PyGPU: A very simple interface for calling GPU

1. Preview

1.1 Sum two arrays

If you want to sum two arrays with GPU, write code just like this:
in main.py:

# main.py
from pygpu import *
import numpy as np

n = 1000000
a = np.random.rand(n)
b = np.random.rand(n)

gpu = GPU()
gpu.set_program("sum.cl", "sum")
gpu.set_return(a)
# tell him the return value's shape is just like a

result = gpu(a, b)

in sum.cl:

// sum.cl
__kernel void sum(__global float* result,
                  __global float* a,
                  __global float* b)
{
    int i = get_global_id(0);
    result[i] = a[i] + b[i];
}

1.2 Convert Colored Image into Gray

If you want to convert a colored image into gray mode with GPU, write code just like this:
in main.py:

# main.py
from pygpu import *
import numpy as np
import cv2

image_bgr = cv2.imread("1.jpg")

gpu = GPU()
gpu.set_program("bgr2gray.cl", "bgr2gray")
gpu.set_return(image_bgr[:, :, 0])
# tell him the return value's shape is just like the first channel of input image
# because the output image will be a gray image and has only one channel

image_gray = gpu(image_bgr)

in bgr2gray.cl:

// bgr2gray.cl
__kernel void bgr2gray(__global uchar*  image_gray,
                       __global uchar3* image_bgr)
{
    int i = get_global_id(0);
    image_gray[i] = (uchar)(0.11 * image_bgr[i].x + 
                            0.59 * image_bgr[i].y +
                            0.3  * image_bgr[i].z);
}

Easy enough, isn't it?

2. Installing

2.1 Installing Numpy and OpenCV-Python

Just use the following command:

pip install numpy
pip install opencv-python

2.2 Installing PyOpenCL

Update OpenCL driver:
- For Intel graphics card, go to website OpenCL™ Runtimes for Intel® Processors, download the correct driver for your operating system then install it.
- For Nvidia graphics card, go to website NVIDIA Driver Downloads, download the correct driver for your operating system then install it.
- For AMD graphics card, go to website Installing The AMD Catalyst Software Driver, follow the guide in the website and finish your installation.
Install PyOpenCL from prebuild binary:
1. Go to website PyOpenCL prebuild binary, download the correct version for your operating system.
2. Use command pip install <the file name you've just download> to install PyOpenCL

2.3 Installing PyGPU:

If you just want to import pygpu temporarily, put the file pygpu.py in your work directory and then you can import it in your program.
If you want to import pygpu from anywhere, put the file pygpu.py in the directory Path/to/Python3/Lib/site-packages or Path/to/Anaconda3/Lib/site-packages if you has Anaconda installed.

3. Usage

First of all, you need to import pygpu in the head using:

from pygpu import *

3.1 process a single mission

Define a GPU class' variable(for example, name it as gpu)
There are three ways to do this:
1. gpu = GPU(): This will use the default GPU device. In detail, it use the GPU on platform 0 and device 0.
2. gpu = GPU(1, 0): Tell GPU class to use the GPU device on platform 1 and device 0.
3. gpu = GPU("nvidia"): Use a name string can also indicate GPU class to use which device.

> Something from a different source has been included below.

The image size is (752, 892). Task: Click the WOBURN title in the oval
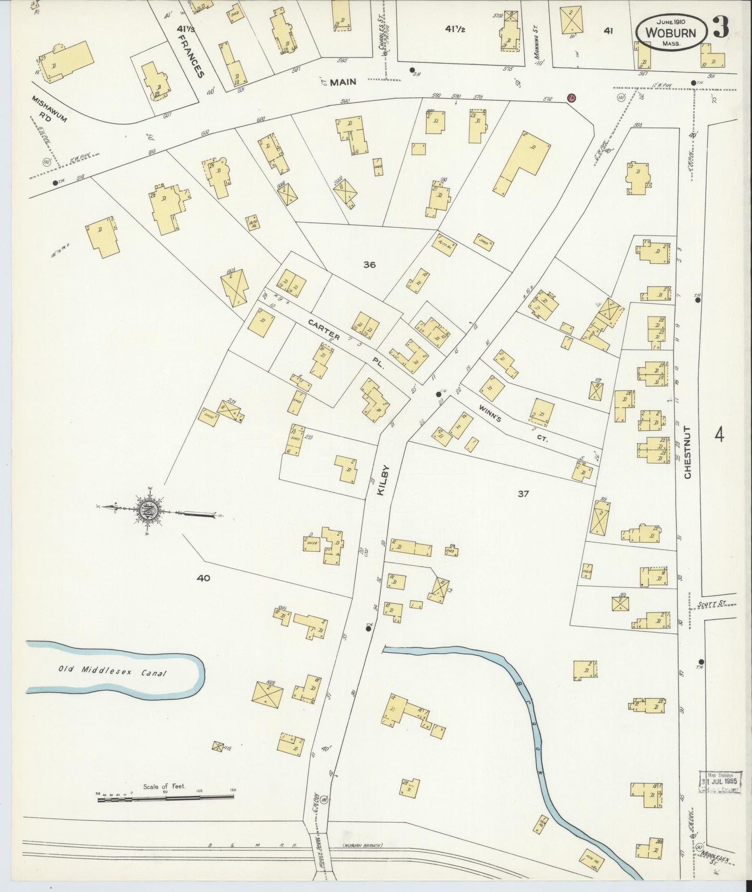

To see what devices do you have, execute command AllGPUs.list_devices(). In my computer, it print this result:

>>> AllGPUs.list_device()
( 0 , 0 ): GeForce GTX 960M
( 1 , 0 ): Intel(R) HD Graphics 530
>>>

Write kernel function
The kernel function define the operation that you want to eval at each single data of your data set. You must write it in another file and in the rules of OpenCL kernel function. An also, PyGPU set several special rules rules for kernel function. In detail,
1. Begin your kernel function with a modifier __kernel.
2. The return type of kernel must be void.
3. The first argument of kernel function must be the only one output argument. And must be in type of one-dimensional pointer, modified by __global. For example, __global float*. So in your kernel function's logic, you must store your final computing results in the first argument and can only store in this argument.
4. Other arguments can be in base type or one-dimensional pointer. They can not be in two or more dimensional pointer or user defined type or class. And they are all input arguments.
5. Never use __local to be the modifier of an argument.
6. If an argument is a pointer, he must have a modifier. The modifier can only be __global or __constant.
  - Use __global when this argument will vary each time when you call the variable gpu.
  - Use __constant when this argument stay the same value each time when you call the variable gpu
7. In the body of the kernel function, use int i = get_global_id(0); to get the current work position. i means the kernel function now is generating the ith data of the only output argument. i will vary from 0 to the length of first argument.(That comes the question: the first argument is a pure pointer, so how do program know the size of it's content? This will tell in step Set return template)
8. Write how to generate ith output data in normal C language way.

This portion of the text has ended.